What is easy to forget is the way bodies grow tenderness. We like to think that humans arrive at a kiss only when tenderness is already present, grown from emotional encounters or situational closeness. But in fact a kiss can grow tenderness, as though from a seed. Do not confuse the presence of contempt with the absence of kindness. With men like this one, especially. The tenderness of the body calms my reactivity toward him. It draws a kind of sweetness out of us, it builds an intimacy from our very tissues. From the touch of mouth to neck, from hand to hip. We lie together afterwards, leg over leg, and laugh about small things, relieved, drawn into mutual sweetness.
We fuck with a tender contempt. Or we fuck tenderly, and contempt mediates.

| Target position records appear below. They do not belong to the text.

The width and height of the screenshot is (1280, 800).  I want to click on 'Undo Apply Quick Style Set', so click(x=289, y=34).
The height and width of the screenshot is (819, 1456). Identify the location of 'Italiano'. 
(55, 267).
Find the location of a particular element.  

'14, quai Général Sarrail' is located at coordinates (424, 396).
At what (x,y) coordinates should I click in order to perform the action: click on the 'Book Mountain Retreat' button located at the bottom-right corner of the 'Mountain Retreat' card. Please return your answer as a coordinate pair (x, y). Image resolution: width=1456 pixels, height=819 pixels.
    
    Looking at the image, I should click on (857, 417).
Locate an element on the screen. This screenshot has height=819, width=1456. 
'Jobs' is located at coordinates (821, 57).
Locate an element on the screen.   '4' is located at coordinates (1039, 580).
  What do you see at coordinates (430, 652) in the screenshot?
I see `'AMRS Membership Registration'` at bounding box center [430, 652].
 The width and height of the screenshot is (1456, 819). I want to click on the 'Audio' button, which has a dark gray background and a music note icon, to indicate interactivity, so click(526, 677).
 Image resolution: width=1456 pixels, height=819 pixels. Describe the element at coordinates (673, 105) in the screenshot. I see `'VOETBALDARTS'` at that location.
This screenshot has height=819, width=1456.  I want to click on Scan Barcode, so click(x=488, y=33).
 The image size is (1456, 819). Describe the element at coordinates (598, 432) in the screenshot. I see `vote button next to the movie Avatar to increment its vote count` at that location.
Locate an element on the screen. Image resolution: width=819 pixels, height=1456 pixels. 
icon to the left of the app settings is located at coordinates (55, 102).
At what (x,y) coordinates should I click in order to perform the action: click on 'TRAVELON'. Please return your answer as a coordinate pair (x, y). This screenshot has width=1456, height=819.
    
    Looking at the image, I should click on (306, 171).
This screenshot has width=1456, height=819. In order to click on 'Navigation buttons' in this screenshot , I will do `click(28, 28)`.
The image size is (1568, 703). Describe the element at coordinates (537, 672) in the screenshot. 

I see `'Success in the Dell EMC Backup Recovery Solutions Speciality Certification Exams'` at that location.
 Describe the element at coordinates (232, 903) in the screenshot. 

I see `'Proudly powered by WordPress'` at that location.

We climb over a rise, and then, what I want to see: a Forest Service sign. I have a right, like any American, to fuck on public land. I pull the car over. Its front faces a ranch with a big two-story cabin-style house. He seems nervous. I am thrilled.
I’d pictured us making out outside the car in the wind, to build more heat, but he wants to get right into the hatchback. I acquiesce, stepping out of my cowboy boots, spreading the blanket onto the scratchy gray floor of the folded-down seats.
I lean down, to slip open his buttons with both hands and mouth.
He fucks me in the hatchback. It has to be a hundred degrees in there, the sun pouring through the windows. Sweat pools in gray drops on his forehead. Only one falls on me before he brushes them away with the back of his hand. Our bodies slide around on each other. I hold his hips against me. Finally his face clenches. It is over. The windows of the car are fogged. “Like Titanic,” I say, moving like I’ll run my hand down the wet window, and he rolls his eyes.
“If you’d said that during, I’d have killed you.”
We crack the doors. Fresh, cool wind pours over our bodies. We are dry in moments.
“It’s so nice not to have to put in extra effort,” he says as we drive back to town. And I laugh.
“Yes,” I say. He puts his hand on my thigh.
I could have used an orgasm, but I don’t actually care. I’m leaving the country at the end of the week; his training will end, and he’ll move to Seattle. I suspect we’ll never see each other again. I love that this does not concern me.
On the way home, I buy jalapeño chips at the Shell station and crunch loudly on them while I drive. I lick my fingers and absorb the salt. I feel delicious. I feel amazing. The whole valley is coated in perfect desert light, the high rolling hills covered in a white sheen.